The case highlights how regulators are increasingly treating cybersecurity as a governance and risk management responsibilities, reinforcing the idea that cyber threats form a growing cornerstone of an organisation’s overall risk profile – especially since failures in cyber governance can result in regulatory penalties as well as operational and reputational damage.
Government weighs cyber insurance support for smaller organisations
The federal government is examining cyber insurance accessibility as part of its ongoing national cyber strategy.
Home Affairs says many small businesses and not-for-profits struggle to access coverage due to cost or strict security requirements. While policymakers are considering ways to improve availability, officials note the cyber insurance market is still evolving and warn that any intervention should be be carefully designed to avoid distorting pricing or competition.
Fraud prevention becomes a core finance strategy
Finance leaders are increasingly treating fraud prevention as a financial performance issue, not just a compliance task. New research highlighted by PYMNTS shows many CFOs now view fraud controls as part of cash flow and margin protection strategies. As B2B payment volumes grow, even small fraud losses can accumulate quickly across large transaction volumes. The shift reflects rising scam activity and the need for stronger verification controls around vendors, payments and supplier banking changes.
AI deepfakes continue to heighten risks for finance teams
Experts are again sounding the alarm that deepfake audio and video could significantly increase business email compromise and executive impersonation scams in 2026.
These attacks may mimic the voice or appearance of senior leaders requesting urgent payments or confidential data. For finance teams, this raises the importance of verification controls that don’t rely solely on any one factor when approving high value transactions.
“Scam states” draw drug trade comparisons as geopolitical pressures mount
Governments and analysts are warning that industrial-scale scam compounds across Southeast Asia are becoming deeply entrenched criminal hubs, similar to how black-market drug trades have become embedded in local economies elsewhere.

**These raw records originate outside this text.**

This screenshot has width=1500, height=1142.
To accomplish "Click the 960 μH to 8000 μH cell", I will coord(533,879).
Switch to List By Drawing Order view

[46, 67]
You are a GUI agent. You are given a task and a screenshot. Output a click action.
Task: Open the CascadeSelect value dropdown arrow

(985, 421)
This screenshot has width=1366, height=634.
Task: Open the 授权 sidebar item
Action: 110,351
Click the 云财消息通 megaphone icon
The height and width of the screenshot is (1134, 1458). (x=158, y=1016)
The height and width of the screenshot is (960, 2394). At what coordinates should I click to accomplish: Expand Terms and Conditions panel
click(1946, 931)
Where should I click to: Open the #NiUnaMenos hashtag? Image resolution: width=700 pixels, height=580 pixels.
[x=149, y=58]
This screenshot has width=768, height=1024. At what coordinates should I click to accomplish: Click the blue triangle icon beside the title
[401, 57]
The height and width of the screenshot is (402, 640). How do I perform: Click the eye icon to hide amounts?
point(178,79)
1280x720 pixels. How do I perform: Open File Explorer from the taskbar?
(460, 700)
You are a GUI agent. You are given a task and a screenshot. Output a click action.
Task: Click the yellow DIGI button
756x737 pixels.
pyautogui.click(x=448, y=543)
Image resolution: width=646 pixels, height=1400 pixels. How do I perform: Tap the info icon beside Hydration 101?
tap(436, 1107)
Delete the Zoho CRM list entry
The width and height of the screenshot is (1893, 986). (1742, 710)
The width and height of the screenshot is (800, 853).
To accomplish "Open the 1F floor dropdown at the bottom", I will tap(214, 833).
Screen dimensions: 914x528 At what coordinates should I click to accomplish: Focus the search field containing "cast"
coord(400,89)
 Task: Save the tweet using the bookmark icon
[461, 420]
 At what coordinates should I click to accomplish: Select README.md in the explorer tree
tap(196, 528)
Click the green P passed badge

Cambodia says it plans to shut down remaining online scam centres by April after targeting hundreds of suspected sites since 2025. However, experts caution that many operations simply relocate across the region, particularly between Cambodia, Myanmar and Laos. Some analysts now describe parts of the region as emerging “scam states,” where organised networks run large-scale fraud operations targeting victims worldwide.
Meta has removed more than 150,000 accounts linked to organised scam networks operating from SEA compounds.
The takedown followed a multinational investigation involving authorities from the US, UK, Australia and several Asian countries. Many accounts were tied to fraud operations in Cambodia, Myanmar and Laos running romance scams, investment fraud and impersonation schemes targeting victims worldwide.
New report: BEC ranks among top cyber incidents in 2025
Business email compromise (BEC) remains a major financial cyber risk according to industry research. In its 2026 DFIR Threat Report, CyberCX found BEC was the second most common incident type its responders handled in 2025, showing how attackers continue to exploit trusted payment and vendor relationships.
Cyber extortion ranked next. Drawing on frontline investigations, the report outlines the dominance of financially motivated cybercrime and the growing focus on payment processes and sensitive financial data as prime targets for attackers.